▶ _Task brief_
Starting at the first line of the data, print every line up to and including the one with "You are a computer-use", but no pictures.

Saved data entries
++++++++

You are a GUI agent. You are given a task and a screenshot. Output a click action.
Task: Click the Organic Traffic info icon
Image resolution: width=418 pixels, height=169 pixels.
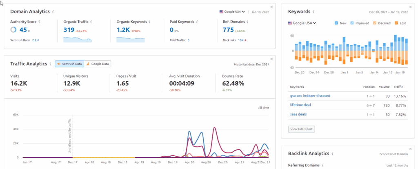91,21
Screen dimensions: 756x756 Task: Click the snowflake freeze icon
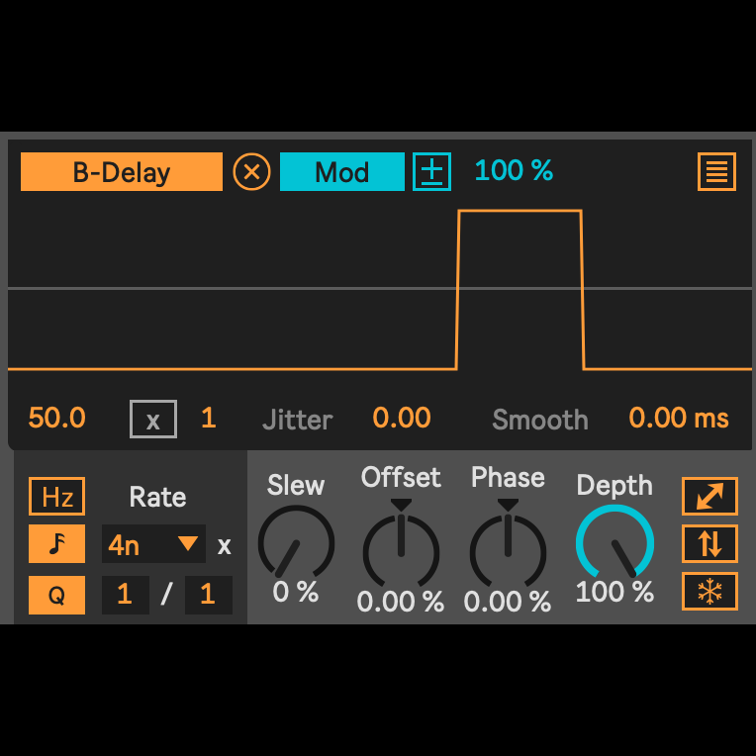pyautogui.click(x=709, y=592)
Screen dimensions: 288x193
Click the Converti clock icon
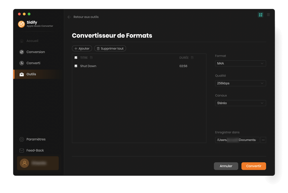[x=22, y=63]
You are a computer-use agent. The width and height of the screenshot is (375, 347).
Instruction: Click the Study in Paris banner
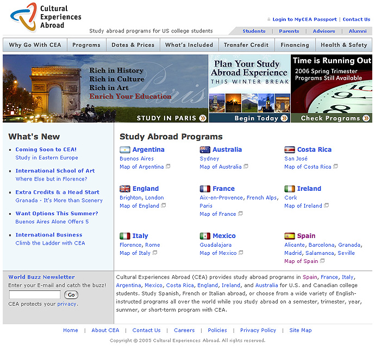(105, 88)
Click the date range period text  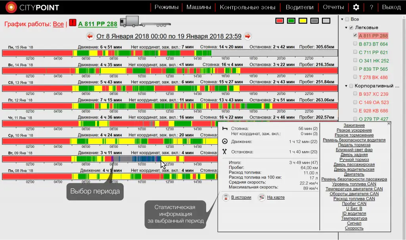coord(169,36)
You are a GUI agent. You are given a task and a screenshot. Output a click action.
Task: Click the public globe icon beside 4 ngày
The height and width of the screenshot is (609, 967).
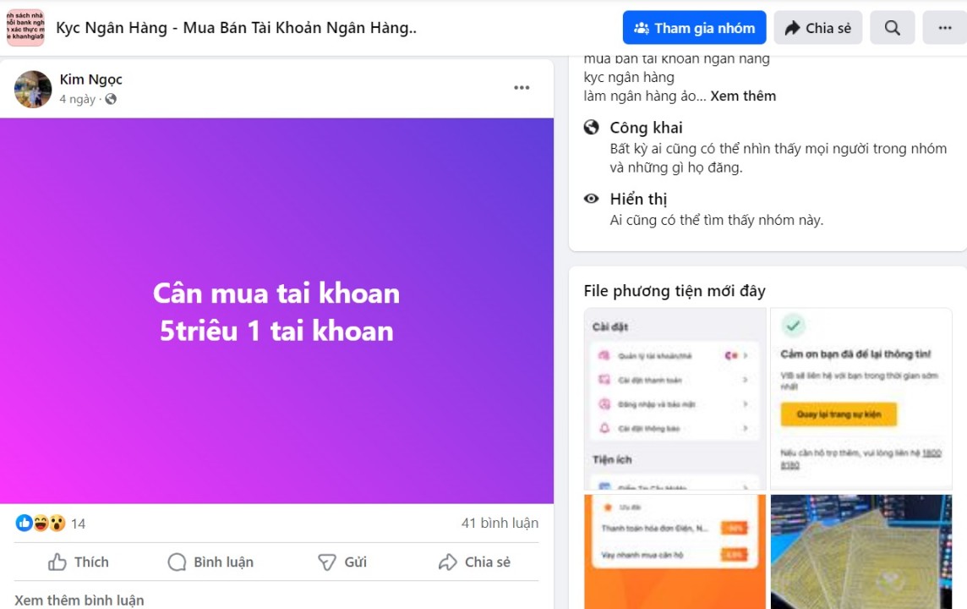111,99
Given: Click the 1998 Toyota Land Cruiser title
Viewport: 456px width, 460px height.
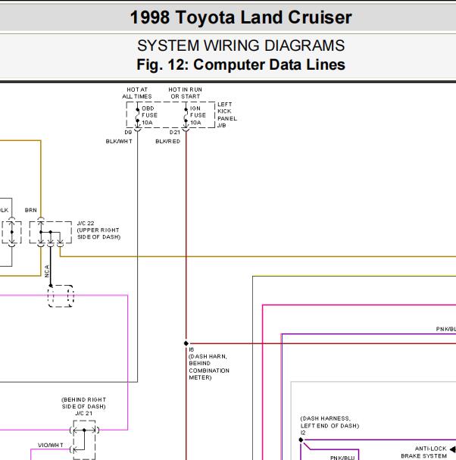Looking at the screenshot, I should 241,17.
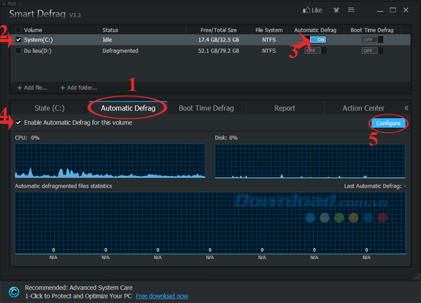The height and width of the screenshot is (303, 421).
Task: Turn off Automatic Defrag for System(C:)
Action: tap(319, 40)
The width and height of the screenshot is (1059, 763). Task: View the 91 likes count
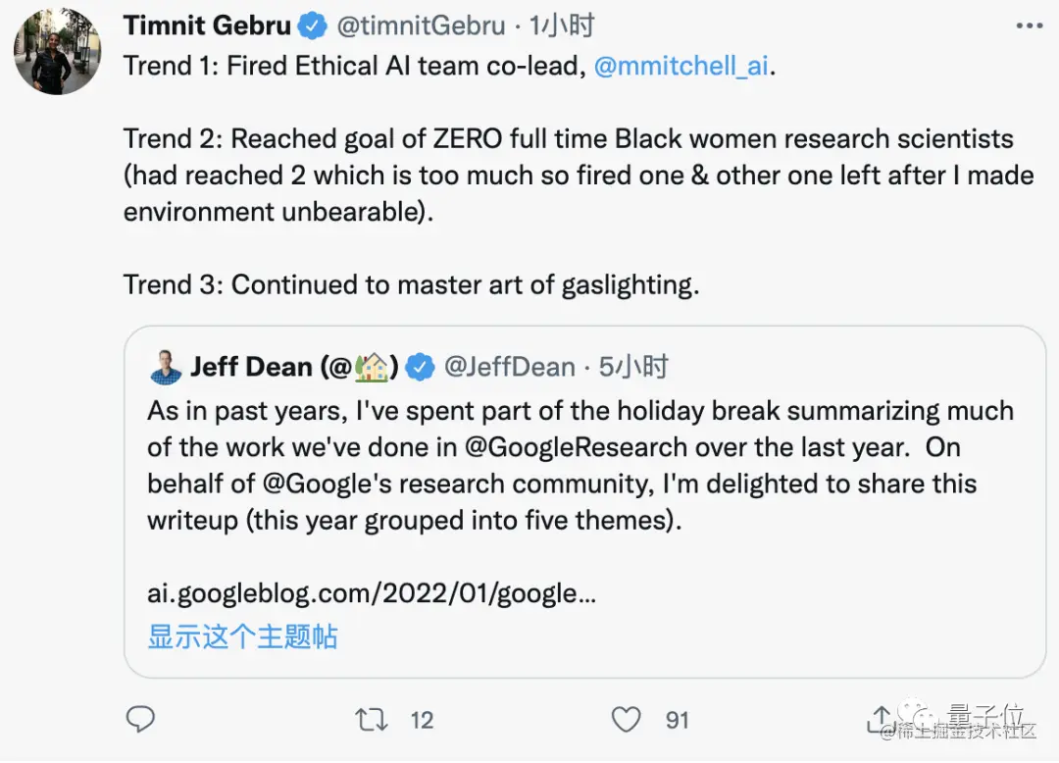(x=678, y=721)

++++++++

▶ _Written response_
You are a GUI agent. You are given a task and a screenshot. Output a click action.
Task: Click the Organic Traffic info icon
Image resolution: width=418 pixels, height=169 pixels.
91,21
Screen dimensions: 756x756 Task: Click the snowflake freeze icon
pyautogui.click(x=709, y=592)
Screen dimensions: 288x193
Click the Converti clock icon
[x=22, y=63]
You are a computer-use agent. The width and height of the screenshot is (375, 347).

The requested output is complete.